MP3 Duplicate Finder

Download
find_mp3_duplicates

Description
The find_mp3_duplicates PERL script is designed to do one thing: find duplicate audio files, based on the audio content, from two distinct directory trees. It was made to help merge two somewhat-overlapping music collections, but may be adapted for other useful purposes.

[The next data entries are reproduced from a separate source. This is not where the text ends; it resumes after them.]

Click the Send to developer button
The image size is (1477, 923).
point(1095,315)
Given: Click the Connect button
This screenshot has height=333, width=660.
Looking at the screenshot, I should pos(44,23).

It uses the MP3::Info module to extract the audio portion of the file, and then generates an md5 hash of the audio portion. The output assumes that you want to keep the master intact, and remove files from the slave. The basic program flow is:

  1. Generate & store hashes from 1st (master) directory
  2. Generate hashes from 2nd (slave) directory and immediately compare to master
  3. For any duplicate hash:
    • Print duplicate to screen
    • Print duplicate to results text file
    • Print duplicate to results script

Disclaimers

  • It is inefficient: it uses a lot of memory to store your master data.
  • It insecurely opens (and clobbers) your output files. Deal with it.
  • Won't find the same song that was ripped on a different machine.
  • Uses unix 'find' so it won't run on Windows. Deal with it.
  • Only tested on OS X.
  • Use at your own risk.

That said, it, doesn't rely on file name or tag information, which is how most programs find duplicates.

If you make any cool updates I am definitely interested in publishing updated versions--please send them along.

Enjoy.